Jillyn was already up and in her dress, pulling on her boots.
“What’s going on?” asked Kaelyn.
“Get dressed and come on.” Jillyn tugged on Kaelyn’s blankets.
“I’ll wait outside,” said Gerid, leaving them in the gray pre-dawn light.
Kaelyn hugged her blankets tighter, not wanting to leave the warmth of her bed.
“Dress warm, it’s cold outside.”
Kaelyn sighed. Her new friends were crazy for wanting to go into the cold, but her curiosity had been piqued.
“Fine.” She pushed back the layer of blankets and stumbled across the room to the chair she’d laid her dresses out on the night before.
They’d arrived late last night in a flurry of snow. After an arduous tour of the keep, they were outfitted with even warmer winter clothes and sent to bed. She shrugged into two dresses and a coat, laced on her boots, and slipped into the hall with Jillyn.

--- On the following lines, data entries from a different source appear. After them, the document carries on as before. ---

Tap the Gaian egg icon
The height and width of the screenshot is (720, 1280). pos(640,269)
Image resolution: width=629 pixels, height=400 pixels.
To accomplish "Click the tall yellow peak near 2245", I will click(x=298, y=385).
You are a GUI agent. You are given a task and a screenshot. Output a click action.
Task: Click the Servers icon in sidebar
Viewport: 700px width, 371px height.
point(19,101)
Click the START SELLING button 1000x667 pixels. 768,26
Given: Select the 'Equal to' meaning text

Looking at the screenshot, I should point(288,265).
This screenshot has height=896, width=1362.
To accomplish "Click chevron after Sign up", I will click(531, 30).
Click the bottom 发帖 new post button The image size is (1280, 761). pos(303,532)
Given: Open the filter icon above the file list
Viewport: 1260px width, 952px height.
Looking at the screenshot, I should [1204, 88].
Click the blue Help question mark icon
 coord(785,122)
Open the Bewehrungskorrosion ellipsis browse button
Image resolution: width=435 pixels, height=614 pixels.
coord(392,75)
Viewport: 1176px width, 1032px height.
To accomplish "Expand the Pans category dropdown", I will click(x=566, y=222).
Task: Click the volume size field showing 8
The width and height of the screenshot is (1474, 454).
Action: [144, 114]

“Took long enough,” said Gerid with a grin.
“And we’re going out in the cold because. . . ?” asked Kaelyn.
“You’ll see.” Jillyn and Gerid rushed her down the hall to the stairs and a side door leading to the inner ward.
Cold air stung her cheeks and noise as they emerged in the gray drawn. As they headed across the snow-covered yard, she pulled her coat collar closer about her, thankful for the loan. The coat, made from two or three old blankets quilted together, was heavy and warm, but still only offered partial protection against the crisp chill. She didn’t care that the clansmen laughed at how many layers she put on to go outside. She couldn’t remember ever being so cold. Of course, that might be due to her not having much of a memory, but she’d been sure the very experience of being cold would have awakened other memories.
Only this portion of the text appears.